随后是“Segmentation(分割)”、“3D(三维)”以及“Video(视频)”并列第二(均为6次)。反映出了三个重要方向:首先,分割仍是视觉研究的关键,从医学图像到多模态模型都是不可或缺的一部分;其次,三维视觉的热度依旧居高不下,相关工作涵盖三维重建、三维分割以及三维场景建模等,具有较强的实际应用价值;第三,视频研究已成为新的热点之一,从生成到检索再到动作分析,都展现出了学术界与产业界对动态场景的高度重视。
“Generation(生成,5次)”紧随其后,体现出生成式方法在图像、视频以及三维建模等方向中具有重要意义。Gaussian / Gaussian Splatting(高斯溅射)出现4次,可以看出这一方法正逐渐成为三维建模方向中最热门的领域。
“LVLM / Vision-Language(视觉-语言模型,4次)”与“Large Language Model / LLM(大语言模型,3次)”的频繁出现,则体现出跨模态与大规模预训练模型的快速发展。

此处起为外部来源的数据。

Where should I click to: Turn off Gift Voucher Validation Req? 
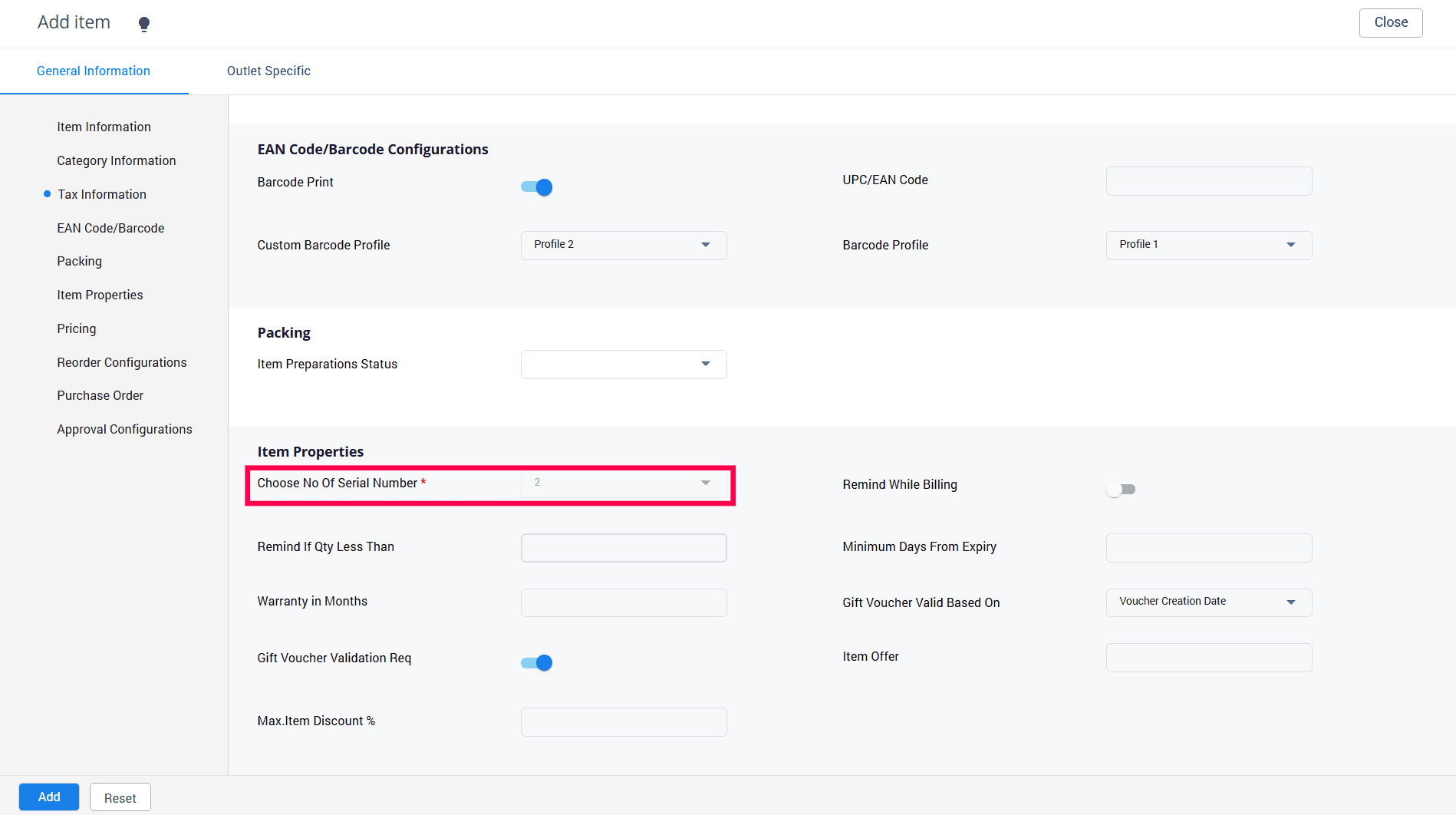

如何在建立视觉与语言之间更稳健的对齐机制,以及如何借助大模型增强视觉任务的泛化能力,已逐渐成为新的研究趋势。
此外,“Multimodal(多模态)”与“Pose(姿态)”均出现了3次。多模态模型突出了跨模态信息的交互与统一建模,常见于视觉、语言与文本等多源数据的融合,后者则在人机交互、虚拟现实、动作识别等场景中展现出了重要的应用价值。

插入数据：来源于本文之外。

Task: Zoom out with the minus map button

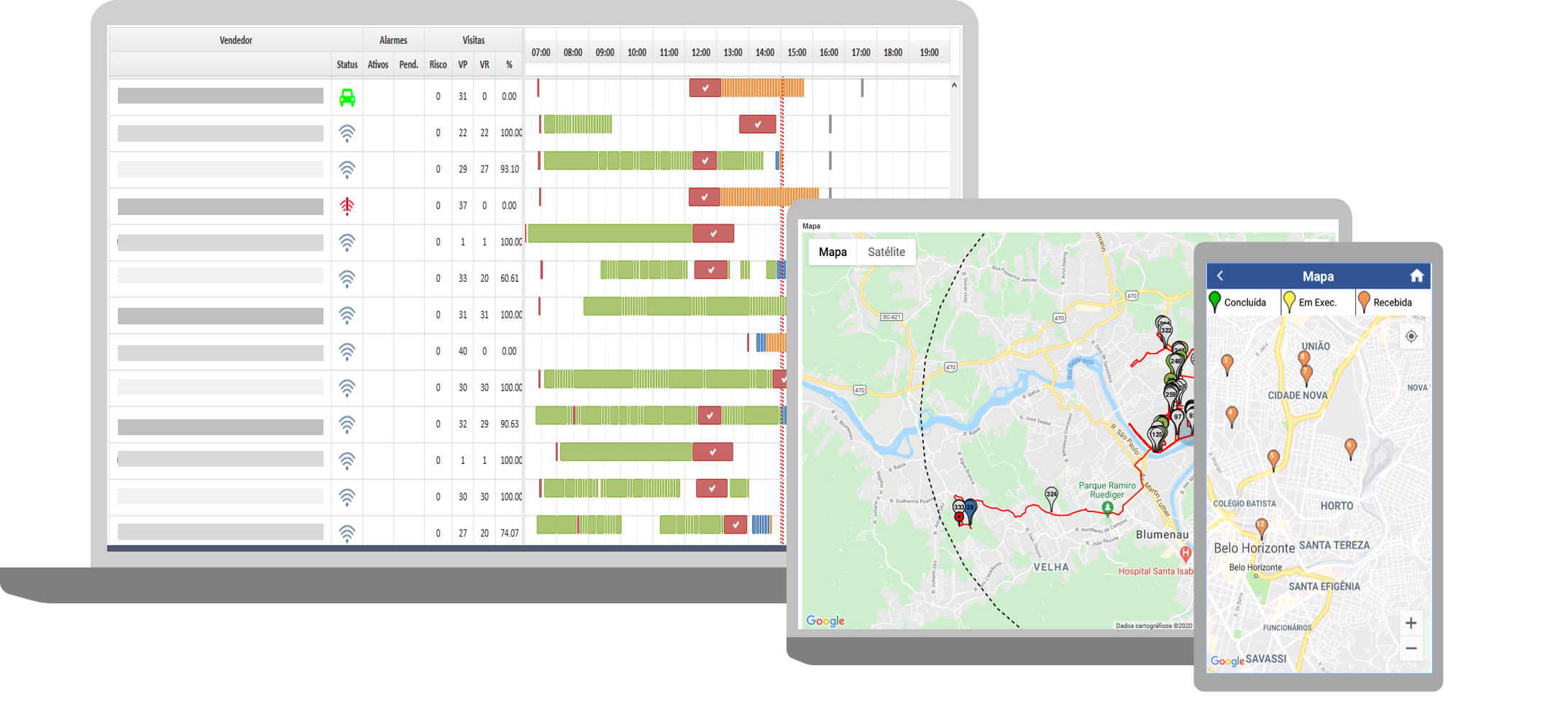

总体来看,本期的研究热点主要聚焦于图像与视频分析、分割与三维建模、生成式方法、大模型的跨模态应用。随着高斯溅射、扩散模型以及视觉-语言模型的不断发展,计算机视觉正逐步迈向更加贴近真实世界应用的方向。可以预见,未来的研究将持续围绕生成式视觉、视觉-语言融合以及多模态通用大模型展开更深入的探索。